Okay then @Bilbo, here is my description fo the problem. This is only one of many problems, but this is the key one that runs through all of Behe’s work.
So, @Bilbo in Behe’s arguments in these articles, what definitions of IC is he using? If you can identify those in his statements clearly, you’ll start to see for yourself the error in his argument. His argument depends on these equivocations.
Also, do you understand this critique of Moran? Because of this statement, I cannot agree with him either. The choice is not between Behe vs. Moran, because we also have to consider a third voice, on that both @T_aquaticus and I are offering. The false choice, also, is part of how the argument works. Both are offering a false choice, and in that both are wrong.
In the second reference we find this quote, which sums it up nicely:
Moran describes the non-Darwinian pathway that Behe seems to ignore. This is why attacking “Darwinian evolution” is so misguided. What Behe is attacking is a theory that scientists abandoned long ago, and Behe also fails to address the theory of evolution as it exists today.
@Bilbo, this is where @Art’s observation becomes important. This is how Behe dismisses Moran’s points in the article linked:
So, too, with chloroquine resistance in Plasmodium falciparum . The best current statistical estimate of the frequency of de novo resistance is Nicholas White’s value of 1 in 1020 parasites. That number is now essentially fixed — no pathway to resistance will be found that is substantially more probable than that. Although with more data the value may be refined up or down by even as much as one or two orders of magnitude (to between 1 in 10^18-10^20), it’s not going very far on a log scale. Not nearly far enough to lift the shadow from Darwinism.

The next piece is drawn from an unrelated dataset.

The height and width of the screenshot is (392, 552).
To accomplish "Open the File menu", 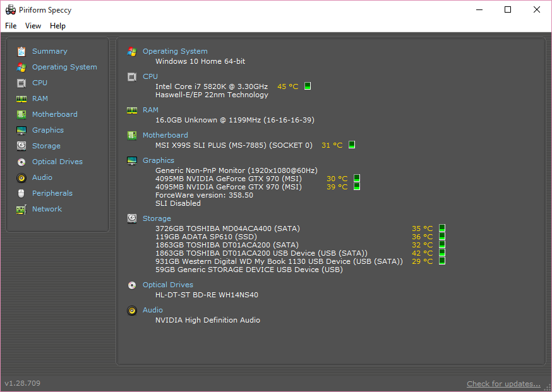I will coord(11,26).
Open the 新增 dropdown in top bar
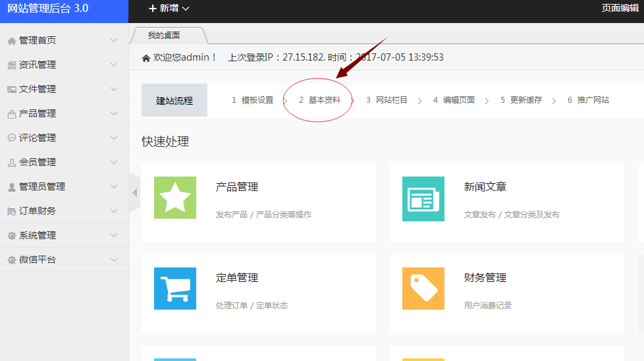The image size is (644, 361). coord(169,9)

That summary of Whites paper is inaccurate. The really probability is far higher. This is where Behe stakes his ground and it is based on a misreading of a single paper.
Now let’s stop distracting and get back to where we left off. This discussion has nothing to do with IC1. It is an argument for IC2. Why did you abandon the IC1 argument?
Dr. Swamidass, no, I never abandoned the IC1 argument, which is that IC systems cannot evolved directly from simpler systems which do the exact same function, since by definition there are no simpler systems that do the exact function.
Actually, that is not what the definition states. Do you see how they are not equivalent?
Let us say I have a movement mechanism (M1) that takes 20 proteins, minimum to work, as far as I can tell. We would delete proteins to determine the fewest necessary, and it is 20 in this case.
Let us say I have another movement mechanism (M2) that takes 2 proteins, minimum to work, the exact same function: movement. We would delete proteins here to determine the fewest necessary, and it is 2 in this case.
What is the IC1 of M1? Is it 20 or 2? What is the IC1 of M2? Is it 20 or 2?
This is pretty important, and @art keeps pointing to it.
As you can see here, Moran produces a large amount of evidence that counter’s Behe’s claims, and then Behe dismisses it based on this single number:
Except his 10^20 is based on misreading White’s paper. It is also only a single source, not validated, where Moran has a vast literature he is drawing upon, and demonstrates several places where Behe’s evidential claims are false. Behe just comes back to this saying that he must be right because of 10^20, except this was a misreading of the quote he is using.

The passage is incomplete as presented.